§ Work required:
Each entry is to be repeated word for word, and the images are to be dropped.

++++++

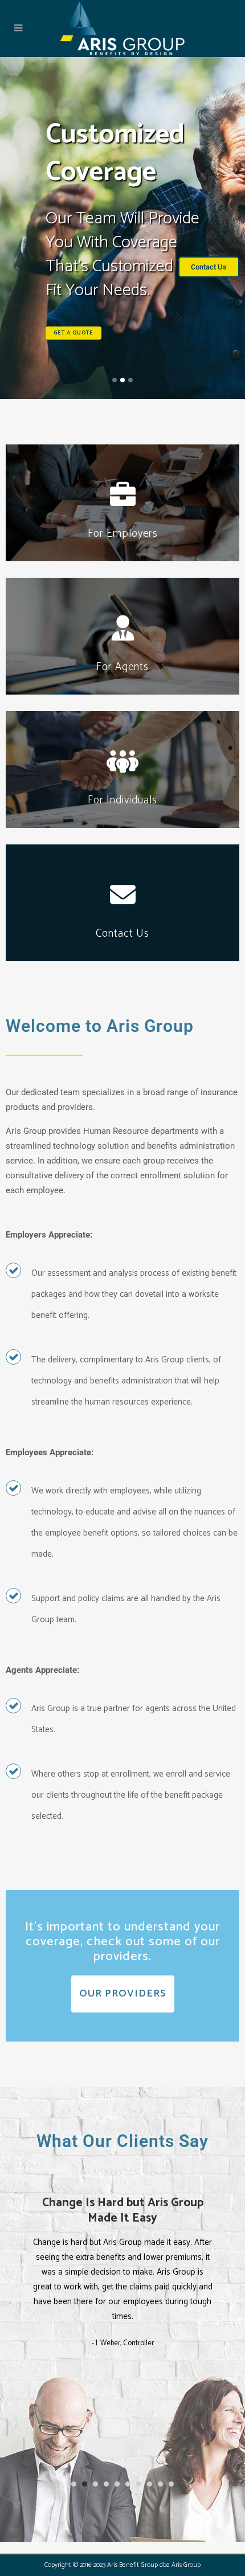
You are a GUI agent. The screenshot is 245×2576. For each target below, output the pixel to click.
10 (171, 2484)
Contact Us (122, 921)
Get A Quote (73, 332)
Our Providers (122, 1993)
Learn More (123, 532)
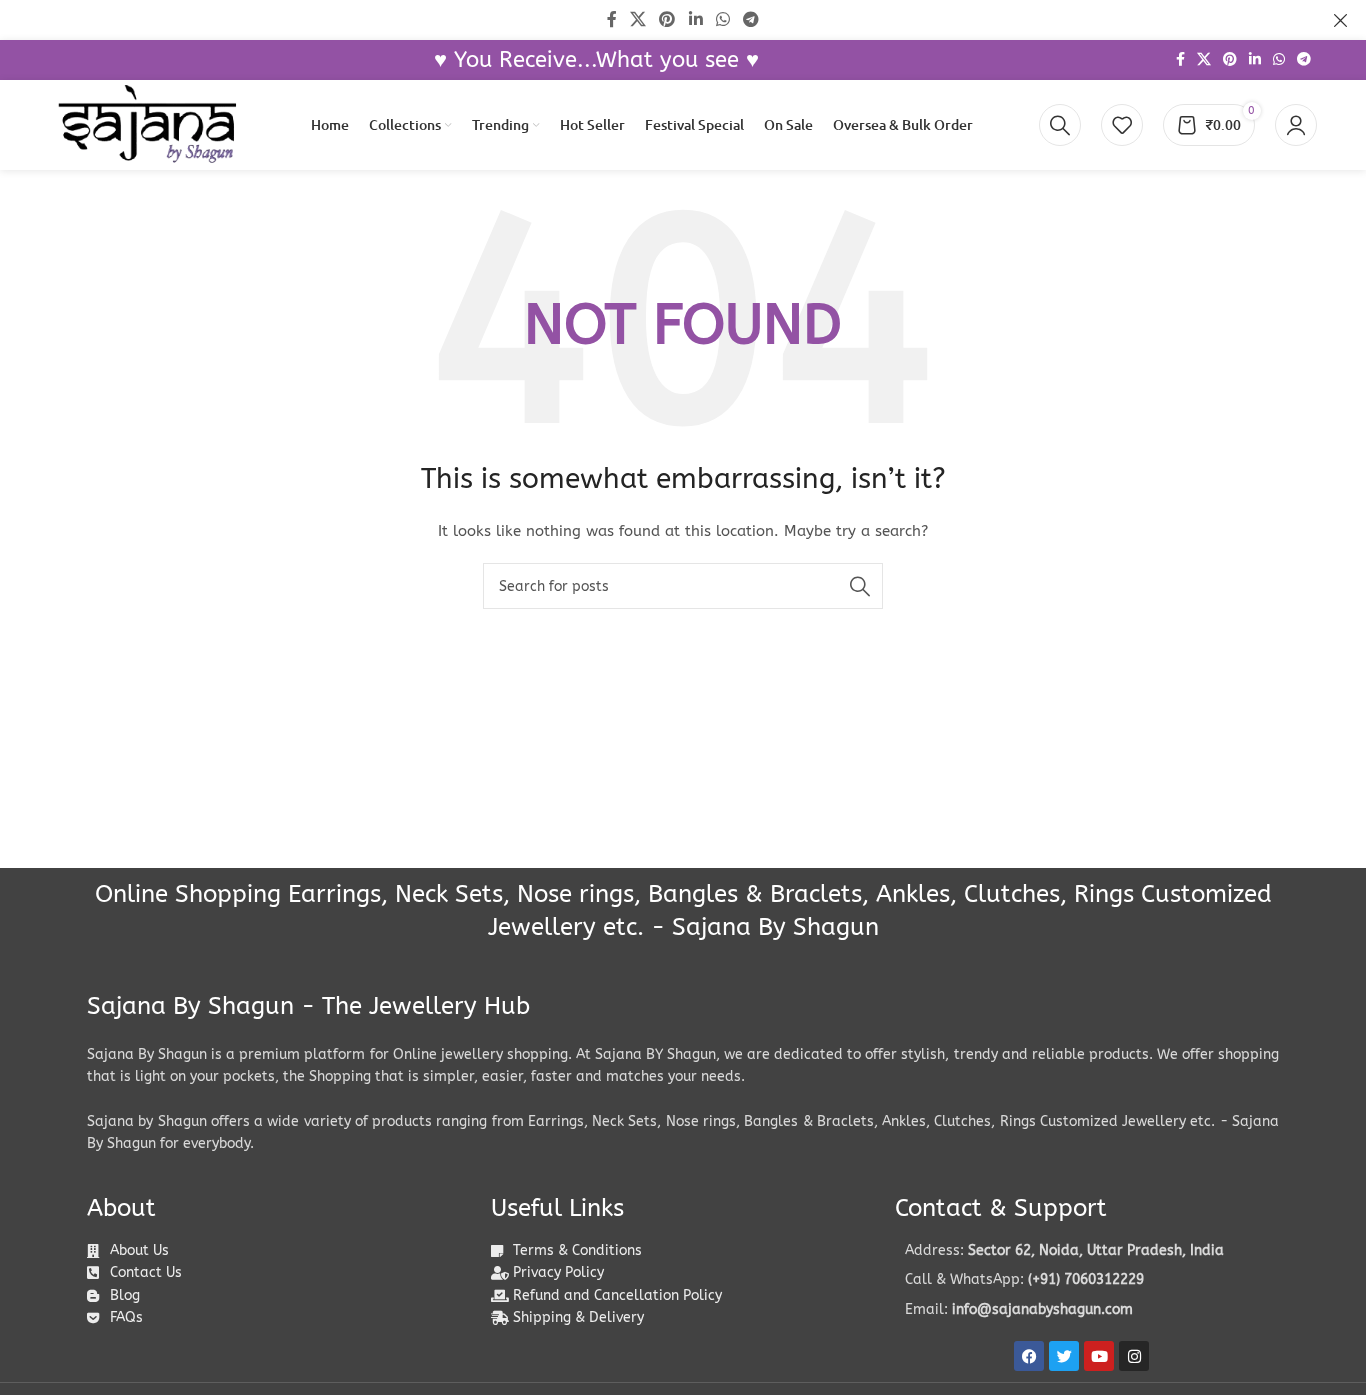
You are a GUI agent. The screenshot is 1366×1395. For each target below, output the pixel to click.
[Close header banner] (1341, 20)
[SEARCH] (860, 586)
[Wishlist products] (1122, 125)
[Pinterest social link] (1230, 60)
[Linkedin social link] (1255, 60)
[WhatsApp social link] (1279, 60)
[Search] (1060, 125)
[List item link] (1087, 1280)
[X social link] (1204, 60)
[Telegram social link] (1304, 60)
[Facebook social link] (1180, 60)
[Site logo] (147, 124)
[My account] (1296, 125)
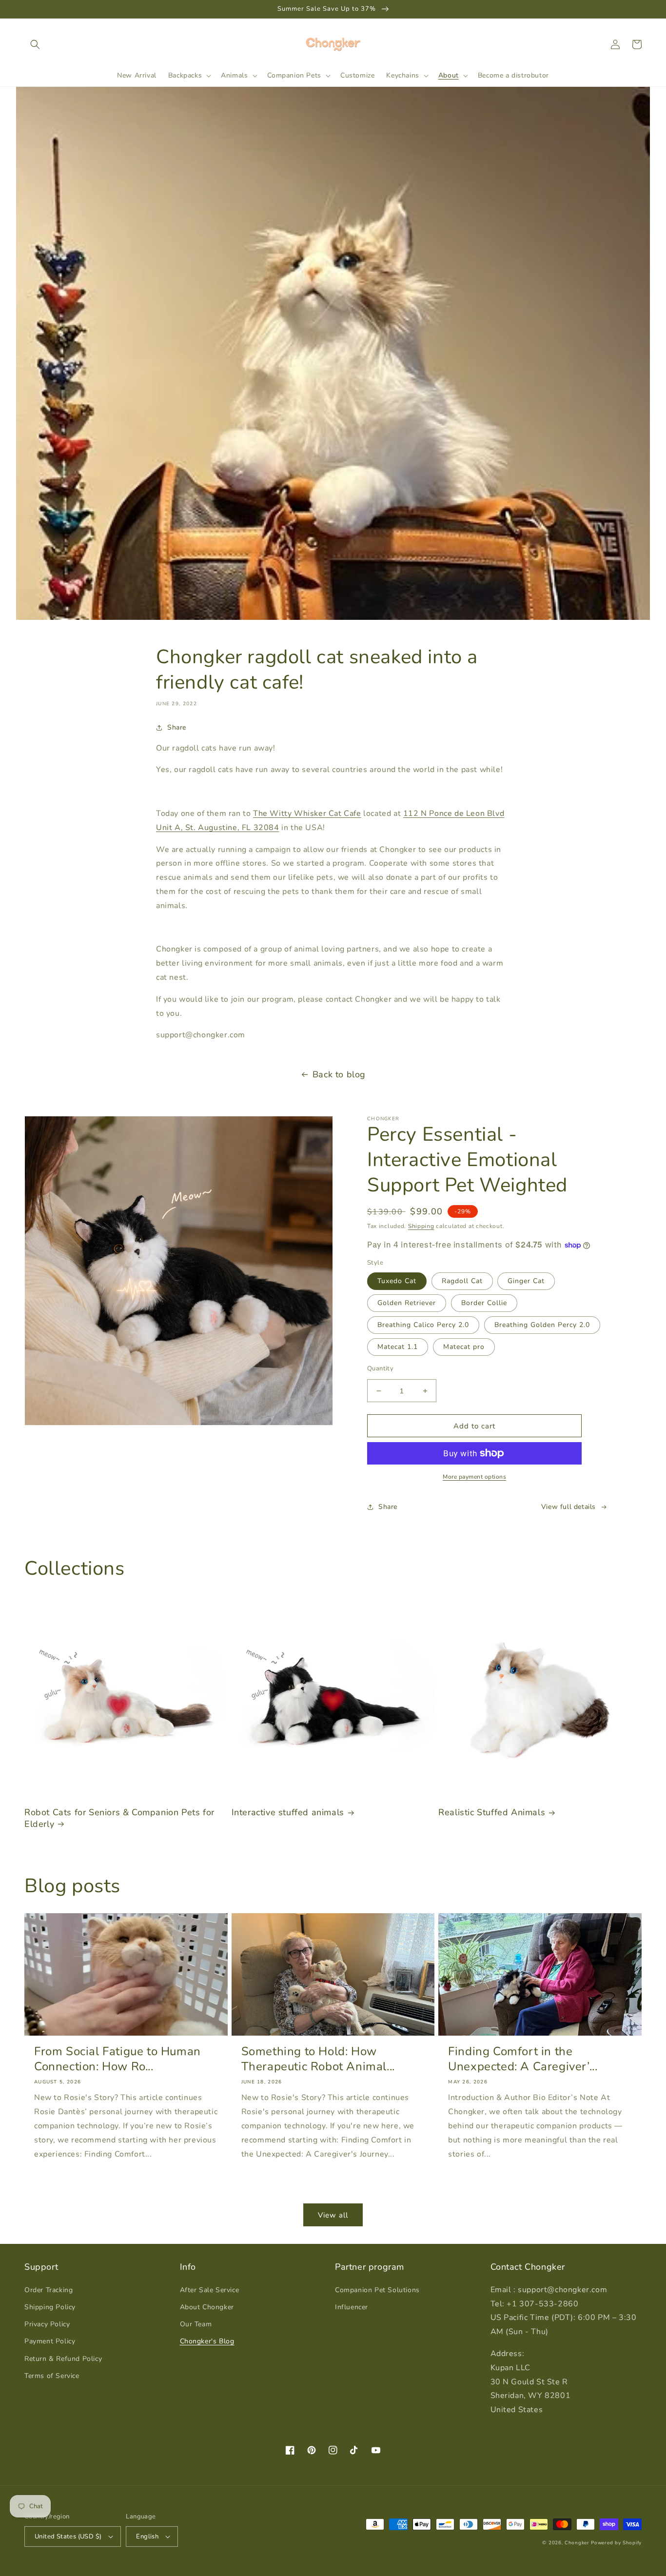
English (147, 2536)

++++++

§ Finished task:
You are a GUI agent. The screenshot is 245×2576. For each target below, output the pixel to click.
10 (171, 2484)
Contact Us (122, 921)
Get A Quote (73, 332)
Our Providers (122, 1993)
Learn More (123, 532)
You are a GUI agent. The screenshot is 1366×1395. For each target below, output the pixel to click.
[Close header banner] (1341, 20)
[SEARCH] (860, 586)
[Wishlist products] (1122, 125)
[Pinterest social link] (1230, 60)
[Linkedin social link] (1255, 60)
[WhatsApp social link] (1279, 60)
[Search] (1060, 125)
[List item link] (1087, 1280)
[X social link] (1204, 60)
[Telegram social link] (1304, 60)
[Facebook social link] (1180, 60)
[Site logo] (147, 124)
[My account] (1296, 125)
English (147, 2536)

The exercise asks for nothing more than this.